Individual ownership gives you full control of an asset. However, your estate planning intentions might necessitate the re-titling of your assets for the sake of keeping your inheritance out of probate.
When you are ready to set up a trust
Revocable trusts are powerful estate planning tools that give you a great deal of control over the distribution of your assets. Trusts can also be highly effective at eliminating the need for your estate to go through probate, but only if you title your assets properly. For example, titling your home in your own name as well as that of your beneficiary will still necessitate that your share of the property goes through the probate process.
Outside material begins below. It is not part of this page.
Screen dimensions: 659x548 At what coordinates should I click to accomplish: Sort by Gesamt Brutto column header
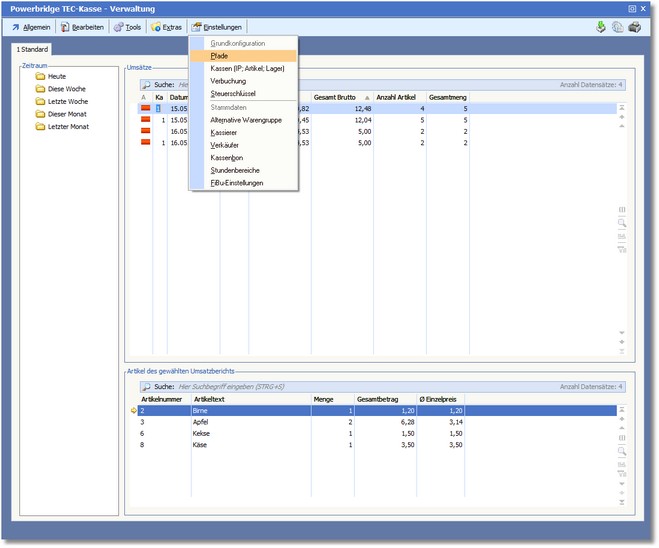(338, 97)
When a loved one enters a nursing home or becomes incapacitated
While it may not be a pleasant thing to think about, your loved one’s estate plan is an important thing to consider if their health takes a turn or if they suddenly require involved care. If your parent, spouse or other family member decides to grant you power of attorney over their estate, then the titling of their assets is a matter you should review. Make sure that all items of significance have appropriate titles aligned with the wishes your loved one outlines in their trust and other estate planning documents.
It seems like common sense to keep all assets titled in your own name while you are healthy and still in the process of enjoying your estate. However, neglecting to re-title assets appropriately can cause the time and money spent setting up a trust to go to waste.